The Library will be closed on Saturday, November 11 in honor of Veterans Day. Thank you to all the men and women who have served in the armed forces of our country to protect us from those who would see our freedom to read and say what we wish diminished.
Did you know that the Veterans Day was originally called Armistice Day? World War I ended on the eleventh hour of the eleventh day of the eleventh month in 1918. President Woodrow Wilson declared Armistice Day on the same day in 1919 to commemorate the nation’s “solemn pride in the heroism of those who died in the country’s service.”
In 1926, Congress asked President Calvin Coolidge to issue a proclamation every year to observe November 11 as a day of commemoration.

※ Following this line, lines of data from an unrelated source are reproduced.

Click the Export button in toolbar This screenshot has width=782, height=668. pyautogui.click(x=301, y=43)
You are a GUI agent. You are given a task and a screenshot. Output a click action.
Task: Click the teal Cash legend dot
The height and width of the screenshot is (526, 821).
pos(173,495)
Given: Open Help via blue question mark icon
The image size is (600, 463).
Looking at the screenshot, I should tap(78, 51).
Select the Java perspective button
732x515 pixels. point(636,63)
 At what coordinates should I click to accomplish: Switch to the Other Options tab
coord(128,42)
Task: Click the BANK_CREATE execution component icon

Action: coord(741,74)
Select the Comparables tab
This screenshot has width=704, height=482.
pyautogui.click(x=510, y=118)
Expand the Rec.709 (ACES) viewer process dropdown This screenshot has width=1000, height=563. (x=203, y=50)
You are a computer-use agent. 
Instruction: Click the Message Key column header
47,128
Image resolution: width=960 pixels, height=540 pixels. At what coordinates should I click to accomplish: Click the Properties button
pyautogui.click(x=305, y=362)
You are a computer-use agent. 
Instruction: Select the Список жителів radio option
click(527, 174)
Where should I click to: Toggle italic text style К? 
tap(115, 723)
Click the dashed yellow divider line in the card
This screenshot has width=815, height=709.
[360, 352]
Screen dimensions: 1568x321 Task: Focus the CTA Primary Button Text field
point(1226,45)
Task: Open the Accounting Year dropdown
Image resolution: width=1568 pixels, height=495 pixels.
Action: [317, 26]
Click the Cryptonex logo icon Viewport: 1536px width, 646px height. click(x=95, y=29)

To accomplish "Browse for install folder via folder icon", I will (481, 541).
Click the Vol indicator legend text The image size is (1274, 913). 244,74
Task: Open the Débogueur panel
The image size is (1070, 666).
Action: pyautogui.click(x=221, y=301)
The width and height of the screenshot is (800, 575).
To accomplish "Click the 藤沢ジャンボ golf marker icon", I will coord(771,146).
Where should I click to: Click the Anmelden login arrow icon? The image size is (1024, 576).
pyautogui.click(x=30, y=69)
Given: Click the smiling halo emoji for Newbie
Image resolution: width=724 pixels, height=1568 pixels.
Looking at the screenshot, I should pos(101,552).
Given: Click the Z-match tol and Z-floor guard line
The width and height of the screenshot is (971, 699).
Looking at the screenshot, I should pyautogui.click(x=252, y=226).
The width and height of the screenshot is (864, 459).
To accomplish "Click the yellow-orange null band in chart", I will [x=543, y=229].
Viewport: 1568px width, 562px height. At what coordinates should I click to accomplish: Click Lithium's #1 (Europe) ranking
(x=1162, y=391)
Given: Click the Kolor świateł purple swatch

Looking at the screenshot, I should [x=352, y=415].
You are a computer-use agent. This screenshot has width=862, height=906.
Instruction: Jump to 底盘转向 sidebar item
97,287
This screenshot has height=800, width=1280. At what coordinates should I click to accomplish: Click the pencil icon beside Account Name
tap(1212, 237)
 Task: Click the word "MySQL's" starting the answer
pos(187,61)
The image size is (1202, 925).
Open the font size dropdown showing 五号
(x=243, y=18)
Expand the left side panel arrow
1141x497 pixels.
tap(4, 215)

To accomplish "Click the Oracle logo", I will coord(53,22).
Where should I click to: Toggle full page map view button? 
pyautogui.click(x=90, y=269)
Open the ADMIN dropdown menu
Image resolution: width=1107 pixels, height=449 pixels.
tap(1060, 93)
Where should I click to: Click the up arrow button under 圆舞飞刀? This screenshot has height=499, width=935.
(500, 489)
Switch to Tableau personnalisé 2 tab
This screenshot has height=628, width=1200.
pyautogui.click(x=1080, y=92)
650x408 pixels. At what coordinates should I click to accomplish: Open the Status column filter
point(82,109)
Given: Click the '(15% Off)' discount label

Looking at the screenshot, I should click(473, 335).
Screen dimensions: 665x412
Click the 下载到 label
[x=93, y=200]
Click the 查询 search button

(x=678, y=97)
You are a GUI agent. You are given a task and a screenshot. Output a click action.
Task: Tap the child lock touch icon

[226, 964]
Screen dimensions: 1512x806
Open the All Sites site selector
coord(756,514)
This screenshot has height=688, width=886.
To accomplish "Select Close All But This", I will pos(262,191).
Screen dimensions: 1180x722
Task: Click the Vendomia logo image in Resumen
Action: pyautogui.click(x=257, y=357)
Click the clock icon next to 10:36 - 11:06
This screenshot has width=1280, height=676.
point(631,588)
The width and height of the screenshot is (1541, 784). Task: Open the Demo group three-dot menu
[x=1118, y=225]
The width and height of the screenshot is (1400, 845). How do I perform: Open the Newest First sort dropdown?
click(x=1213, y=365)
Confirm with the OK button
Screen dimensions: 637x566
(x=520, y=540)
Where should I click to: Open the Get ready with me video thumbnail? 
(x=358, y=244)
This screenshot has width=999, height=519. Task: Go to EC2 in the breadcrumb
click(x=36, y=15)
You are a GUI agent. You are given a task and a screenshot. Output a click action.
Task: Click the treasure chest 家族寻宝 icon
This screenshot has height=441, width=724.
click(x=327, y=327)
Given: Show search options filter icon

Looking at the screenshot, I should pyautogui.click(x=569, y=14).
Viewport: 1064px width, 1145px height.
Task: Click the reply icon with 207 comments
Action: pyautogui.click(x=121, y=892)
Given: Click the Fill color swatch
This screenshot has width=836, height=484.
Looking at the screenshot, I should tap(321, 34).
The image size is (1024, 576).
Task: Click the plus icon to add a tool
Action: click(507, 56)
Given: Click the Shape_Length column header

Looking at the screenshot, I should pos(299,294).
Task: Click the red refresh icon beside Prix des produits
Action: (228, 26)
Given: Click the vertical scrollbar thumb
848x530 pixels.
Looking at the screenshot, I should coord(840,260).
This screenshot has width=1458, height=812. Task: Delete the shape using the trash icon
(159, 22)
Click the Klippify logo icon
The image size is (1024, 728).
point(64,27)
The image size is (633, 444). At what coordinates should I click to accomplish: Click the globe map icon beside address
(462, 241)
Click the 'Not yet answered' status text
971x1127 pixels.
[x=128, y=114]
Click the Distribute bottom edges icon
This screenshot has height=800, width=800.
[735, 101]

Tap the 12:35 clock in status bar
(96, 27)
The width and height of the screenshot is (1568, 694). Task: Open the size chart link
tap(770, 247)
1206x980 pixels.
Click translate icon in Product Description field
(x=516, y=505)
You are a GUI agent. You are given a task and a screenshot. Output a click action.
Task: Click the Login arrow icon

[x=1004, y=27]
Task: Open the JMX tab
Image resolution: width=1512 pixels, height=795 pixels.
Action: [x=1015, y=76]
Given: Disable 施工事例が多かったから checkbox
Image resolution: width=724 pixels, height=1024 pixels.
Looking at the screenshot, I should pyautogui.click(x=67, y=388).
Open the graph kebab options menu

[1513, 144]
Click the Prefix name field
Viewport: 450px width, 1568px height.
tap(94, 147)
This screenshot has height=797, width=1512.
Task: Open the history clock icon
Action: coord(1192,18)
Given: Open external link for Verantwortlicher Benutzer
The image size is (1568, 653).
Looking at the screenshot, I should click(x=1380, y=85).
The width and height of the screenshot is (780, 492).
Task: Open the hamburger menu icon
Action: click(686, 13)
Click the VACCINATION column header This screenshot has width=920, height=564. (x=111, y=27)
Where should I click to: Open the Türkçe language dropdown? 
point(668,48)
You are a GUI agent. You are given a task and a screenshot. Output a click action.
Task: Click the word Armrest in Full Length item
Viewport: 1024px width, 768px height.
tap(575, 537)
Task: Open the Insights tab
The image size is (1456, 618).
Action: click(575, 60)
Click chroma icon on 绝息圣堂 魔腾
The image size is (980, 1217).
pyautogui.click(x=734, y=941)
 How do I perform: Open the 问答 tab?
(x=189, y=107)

It wasn’t until 1938 that Armistice Day was was codified by Congress into a national holiday.
The next big change to the holiday came in 1945, when a WWII veteran named Raymond Weeks, together with General Dwight Eisenhower, expended the celebration to include all veterans of all wars–living or dead. This was codified by Congress in 1954. Armistice Day was officially renamed Veterans Day.
From 1971-1977, Veterans Day didn’t actually fall on November 11 due to an initiative to make all national holidays fall on Mondays. It ended up in October during those years, until it was moved back to its proper place (11-11) once more.
One more fun fact: there is no apostrophe in Veterans Day. That’s official!